Missed opportunities revealed in study of chronic pain care
Problem behavior indicative of addiction is pervasive among chronic pain patients who receive opioid prescriptions at primary-care clinics. Clinicians, however, continue to prescribe addictive drugs such as oxycodone and morphine to the majority of patients with these behaviors despite the availability of alternative therapy that can treat both pain and addiction.
So suggests research (PDF) published Nov. 8 by the Journal of the American Board of Family Medicine. Dr. Lucinda Grande, a clinical instructor of family medicine at the University of Washington, led the study.
Grande, a primary-care doctor who specializes in chronic pain and addiction, said the work reflects the fraught nature of treating such patients, most of whom receive prescriptions at primary-care clinics like the one where she works in Lacey, Washington.
“There are a lot of good doctors out there, and those of us who prescribe opioids see troublesome behavior all the time,” she said. “Patients with addiction problems can be complicated or overwhelming to care for. It’s hard to know whether the patient’s best interest is served by continuing the prescription.”
The study involved 233 patients who received opioid prescriptions from 2011-2013 at a primary-care clinic in Olympia, Washington.
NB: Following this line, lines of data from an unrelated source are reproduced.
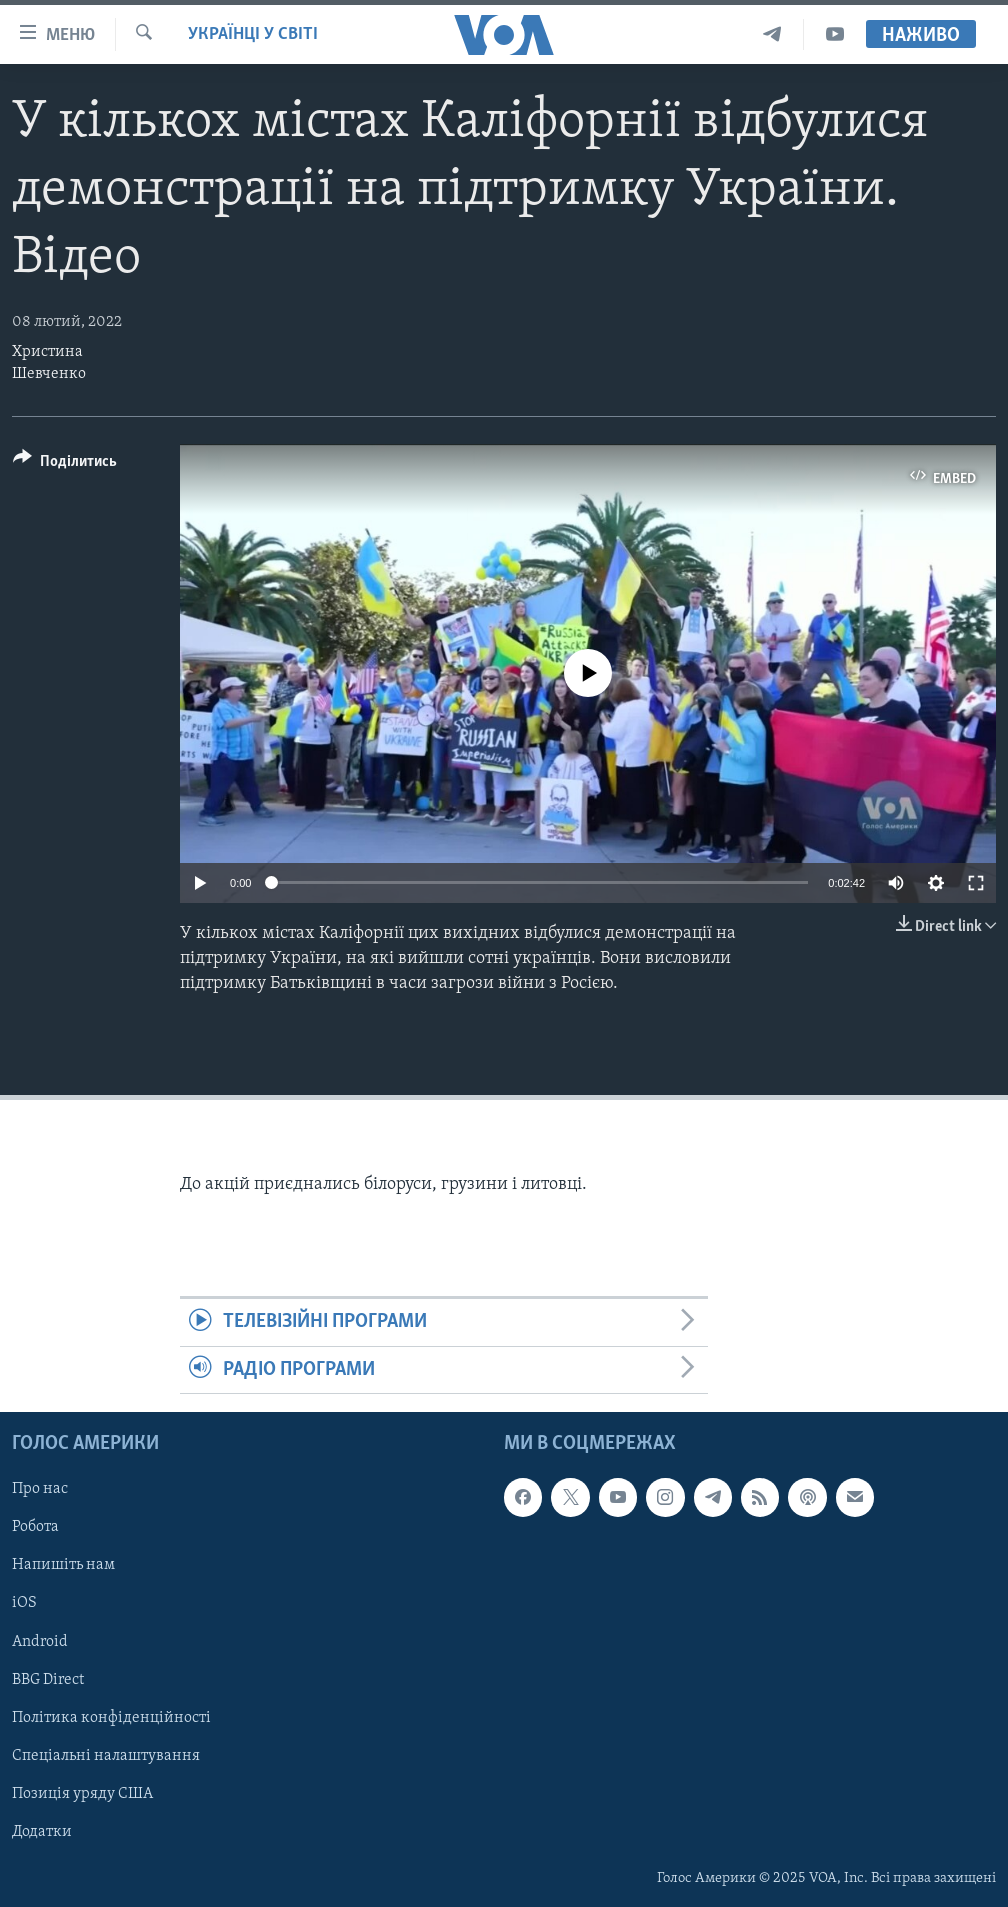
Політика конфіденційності (111, 1718)
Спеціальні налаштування (106, 1756)
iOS (24, 1604)
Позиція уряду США (82, 1794)
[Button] (65, 464)
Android (40, 1642)
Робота (35, 1528)
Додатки (42, 1832)
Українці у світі (253, 34)
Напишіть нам (63, 1566)
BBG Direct (48, 1680)
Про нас (40, 1489)
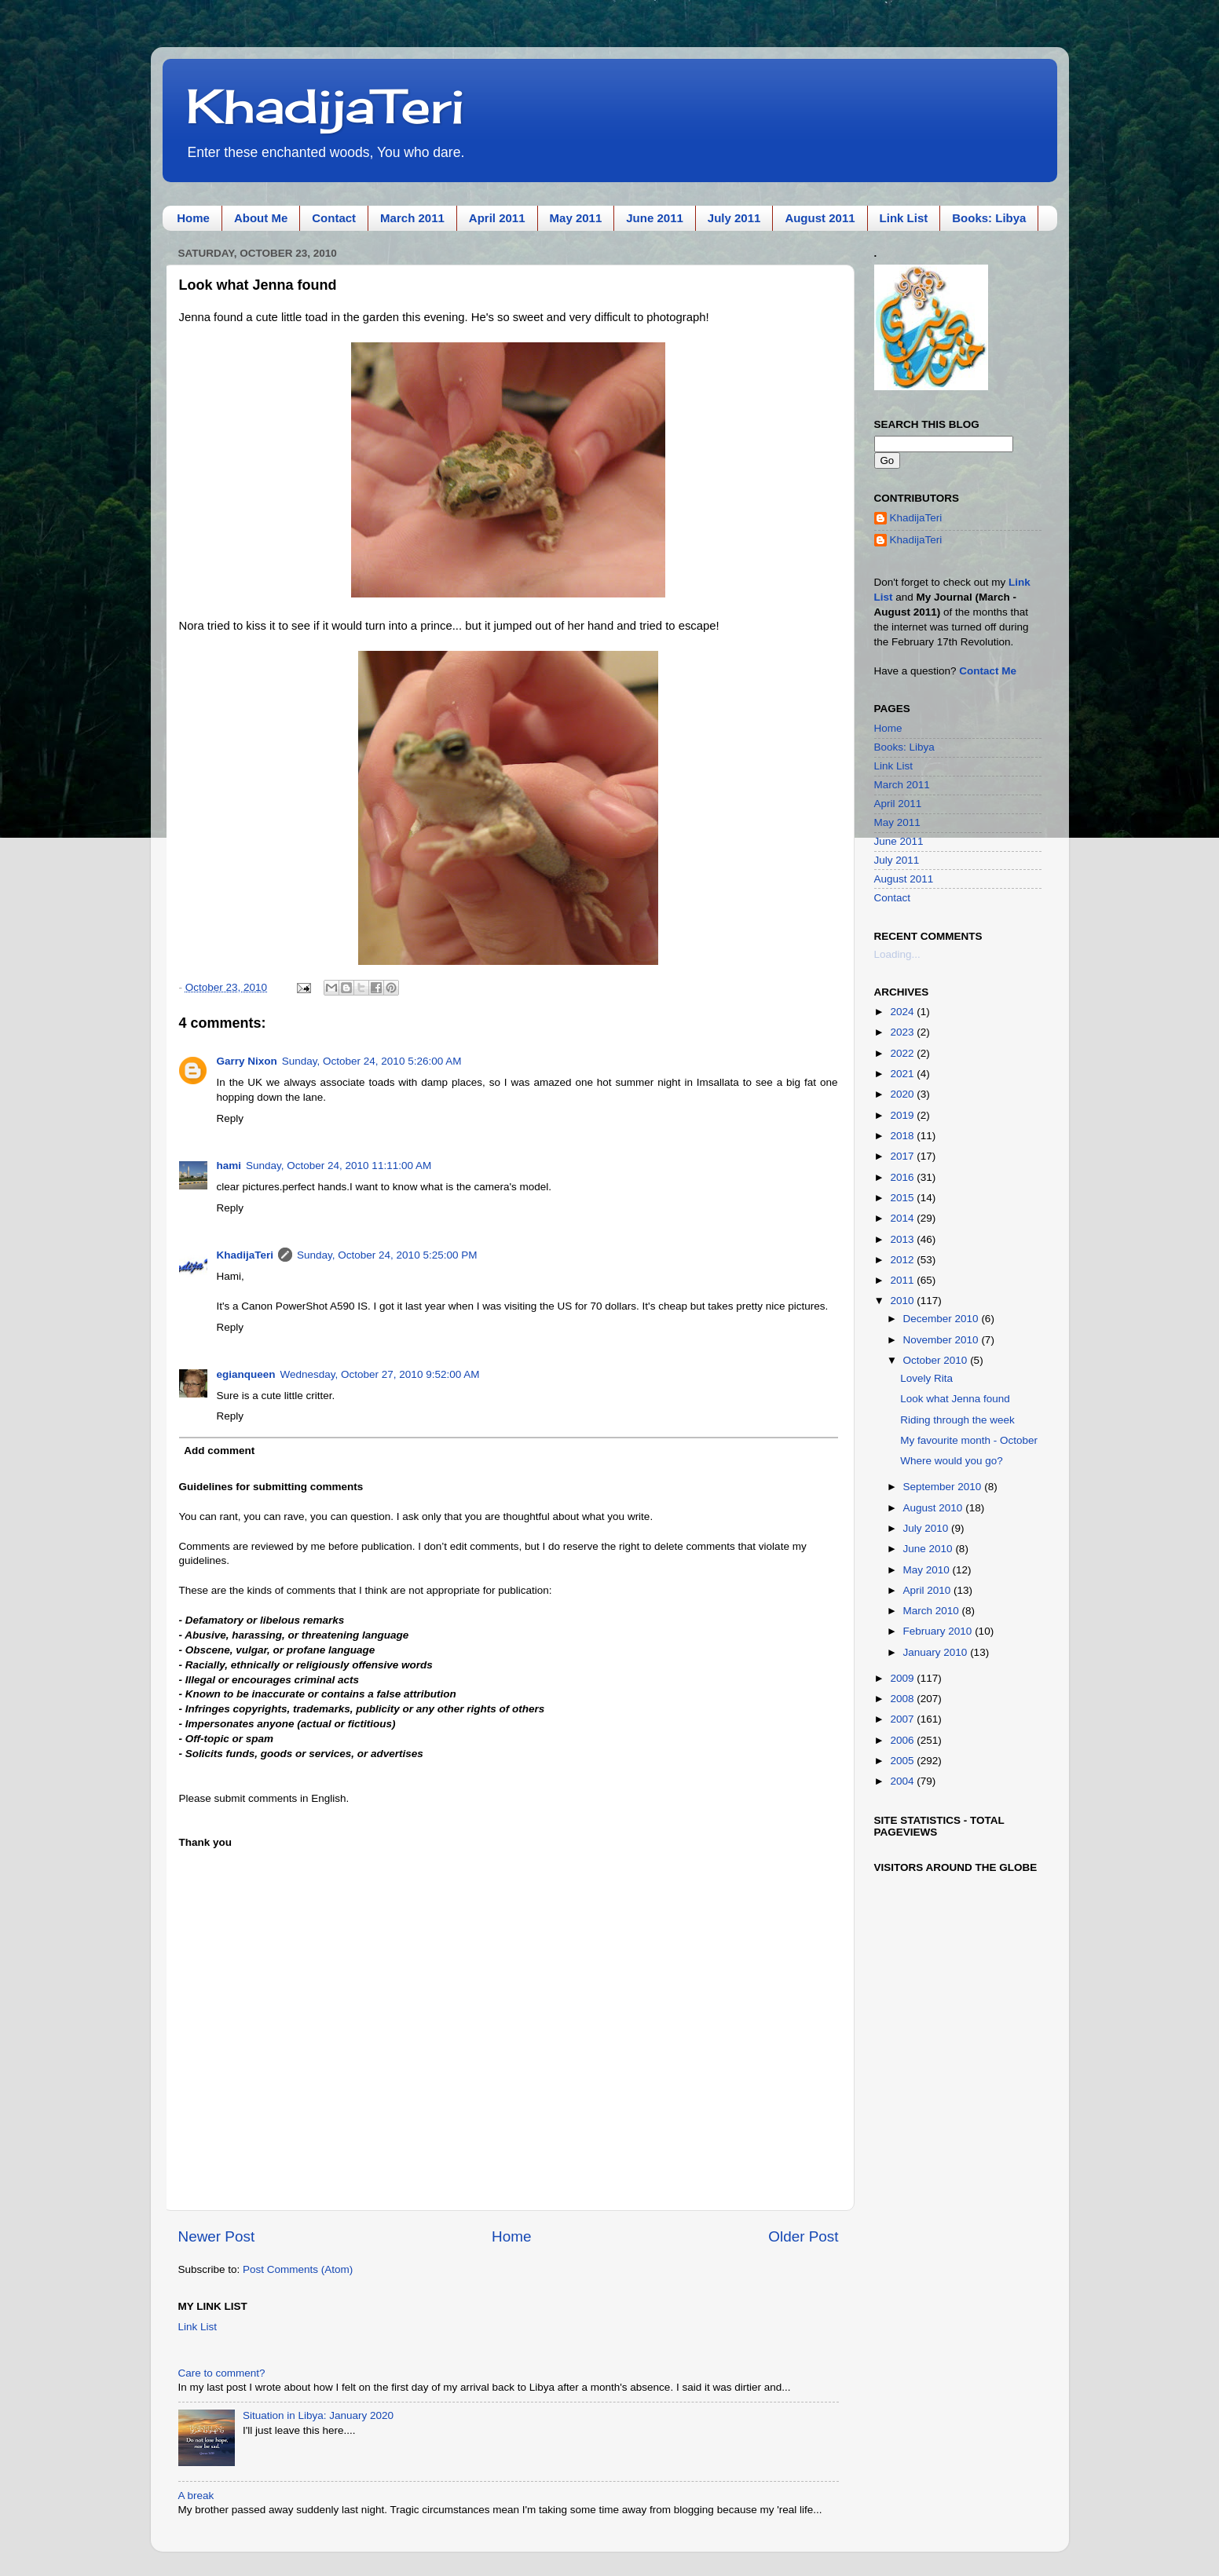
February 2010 (939, 1631)
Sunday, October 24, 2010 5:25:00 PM (387, 1255)
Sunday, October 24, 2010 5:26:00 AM (372, 1061)
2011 (903, 1280)
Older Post (803, 2236)
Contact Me (987, 671)
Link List (904, 218)
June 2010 (929, 1549)
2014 (903, 1218)
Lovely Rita (926, 1378)
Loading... (897, 954)
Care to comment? (221, 2373)
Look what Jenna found (955, 1399)
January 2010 (937, 1652)
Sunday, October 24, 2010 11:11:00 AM (338, 1165)
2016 (903, 1177)
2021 (903, 1074)
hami (229, 1165)
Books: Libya (989, 218)
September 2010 (944, 1487)
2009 (903, 1678)
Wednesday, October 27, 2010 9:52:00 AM (380, 1374)
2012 (903, 1260)
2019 (903, 1115)
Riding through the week (957, 1420)
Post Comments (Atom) (298, 2269)
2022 (903, 1053)
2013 (903, 1239)
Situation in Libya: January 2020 (318, 2415)
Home (193, 218)
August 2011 (820, 218)
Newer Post (216, 2236)
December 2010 (942, 1319)
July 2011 (734, 218)
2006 (903, 1740)
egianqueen (246, 1374)
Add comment (219, 1450)
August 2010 (934, 1508)
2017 (903, 1156)
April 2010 (928, 1590)
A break (196, 2495)
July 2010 (927, 1528)
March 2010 (932, 1611)
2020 (903, 1094)
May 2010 (928, 1570)
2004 (903, 1781)
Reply (230, 1118)
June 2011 (654, 218)
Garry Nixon (247, 1061)
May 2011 (576, 218)
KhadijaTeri (325, 105)
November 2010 (942, 1340)
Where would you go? (951, 1461)
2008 (903, 1699)
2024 (903, 1012)
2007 (903, 1719)
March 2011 (412, 218)
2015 (903, 1198)
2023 (903, 1032)
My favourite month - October (969, 1440)
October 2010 (937, 1360)
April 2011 (497, 218)
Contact (334, 218)
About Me (260, 218)
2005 (903, 1761)
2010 (903, 1300)
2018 (903, 1136)
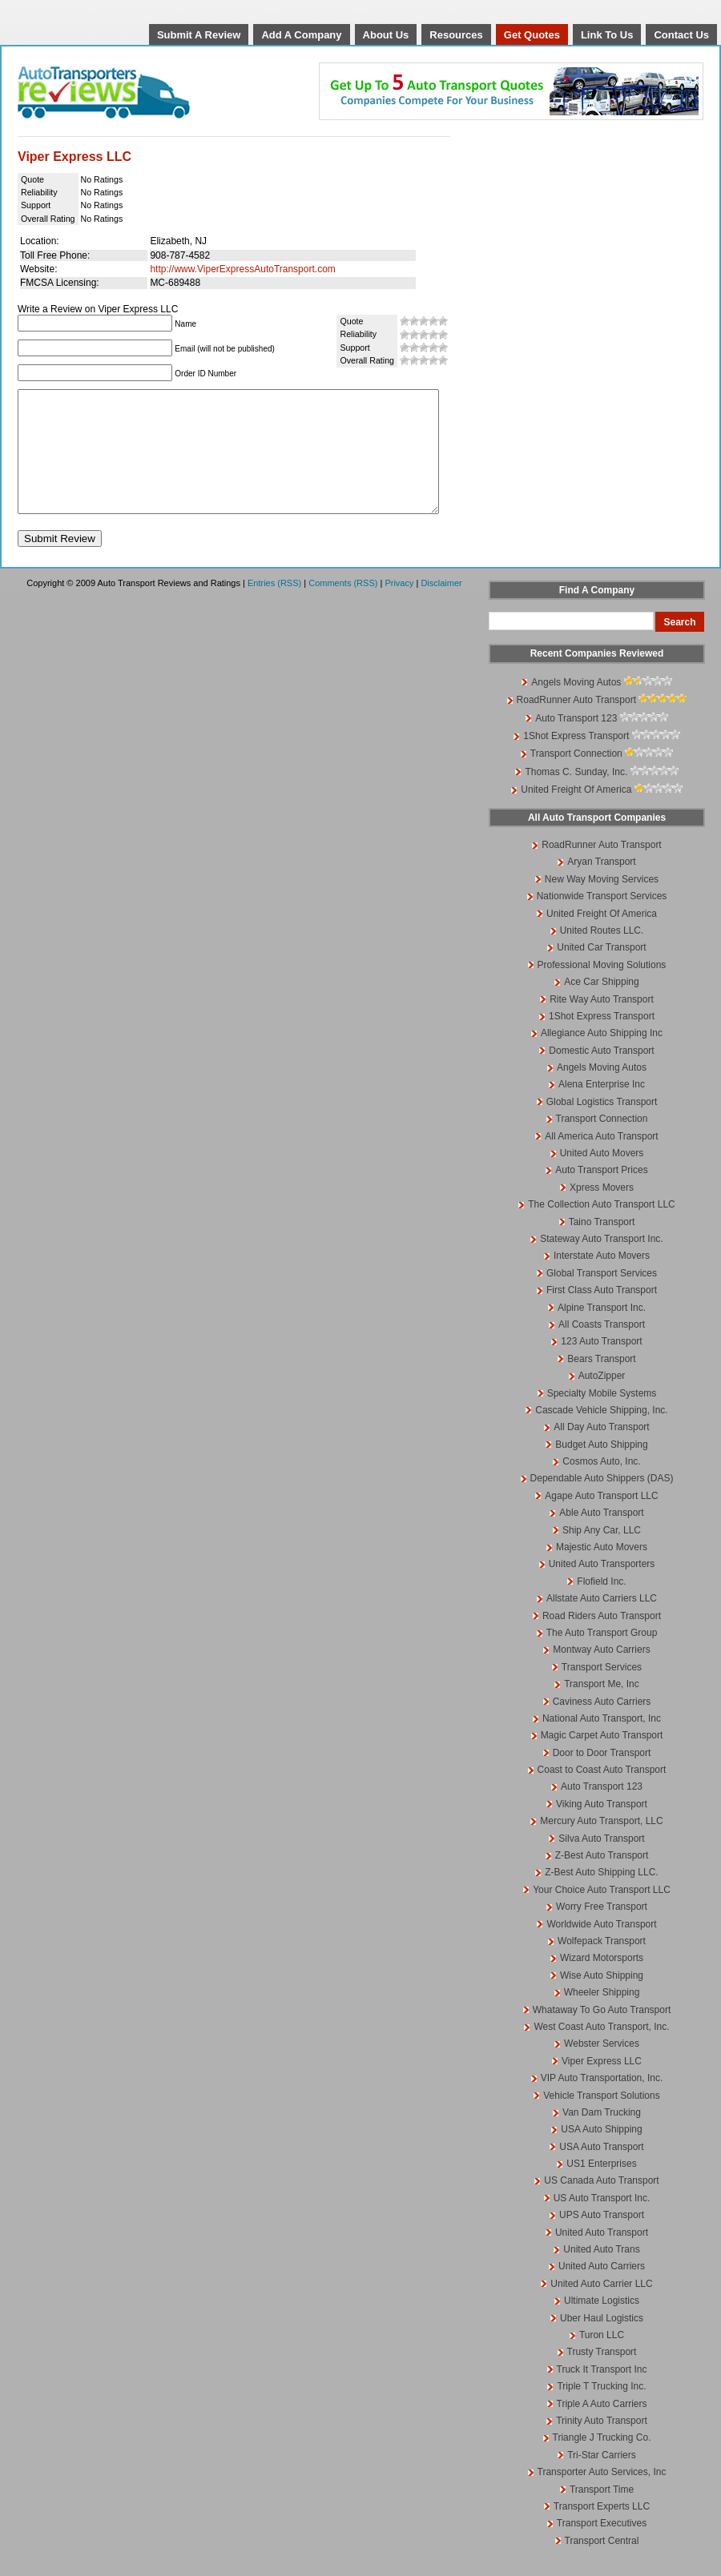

The clinic had put in place an unusually systematic program to track patients prescribed opioids. Researchers identified 11 problem drug behaviors – e.g., requests for early refills, inconsistent urine drug tests – and reviewed the care of the study patients over the span.
The patients with the greatest evidence of an opioid-use disorder were the least likely to continue receiving those prescriptions from the clinic, but opportunities to transition those patients to the drug buprenorphine were missed, Grande said.
Buprenorphine, best known by the brand name Suboxone, is a powerful pain medicine and uniquely safe among opioids. It blocks neural receptors that lead to respiratory depression and overdose death. It also blocks both euphoria and craving for opioids, so effectively treats addiction.
CDC prescription opioids
Unfortunately, only about 3 percent of U.S. primary-care physicians have completed a federally mandated, eight-hour training to prescribe buprenorphine for addiction. (Current law does not allow nurse practitioners or physicians’ assistants to prescribe it for addiction, but this restriction will soon end.)
That lack of uptake among front-line physicians has narrowed options for patients with behaviors suggesting addiction.
Doctors often continue the same drug regimen despite the problems, counting on their long-term relationship to provide stability to troubled patients. Referral for addiction treatment is rarely accepted by patients, Grande said, and simply ending opioid prescriptions can lead patients to seek pain pills illicitly or turn to heroin.
“The healthcare system is not responding adequately to this population,” she said. “There is a better way to care for them but it’s not well appreciated by primary-care physicians.”
Studies have shown that most patients who switch from traditional opioids to buprenorphine have reduced pain and improved quality of life. Grande has witnessed these effects among the 75 patients she manages on a buprenorphine regimen. Effective prescribing of the drug takes some understanding of its unique properties, she said, and the mandated training is helpful.
The drug’s safety and lack of addictiveness beg the question: Why not prescribe buprenorphine more widely as a first-line pain medicine?
Grande explained: The drug is FDA-approved to treat pain in a low-dose patch and a high-dose injection, but not in the under-the-tongue form suitable for most chronic-pain patients. Even if pain patients can find a physician willing to prescribe “off-label” – that is, outside of FDA guidance – insurers will not cover such prescriptions and most patients cannot cover the cost.
That compels Grande to have hard conversations with patients who display problem behaviors, asking them to acknowledge an opioid-use disorder so they can get insurance-covered access to a medication better suited to their condition.
“Only when you switch them to buprenorphine do you realize that, in many cases, the problem behavior is specific to the drug, not to the person,” she said.
Primary-care clinics should consider establishing programs to help identify patients with opioid-use disorder. For those patients, clinics should ensure access to evidence-based treatment such as buprenorphine so the patients will not suffer harm when their addictive opioid medications are discontinued, the authors wrote.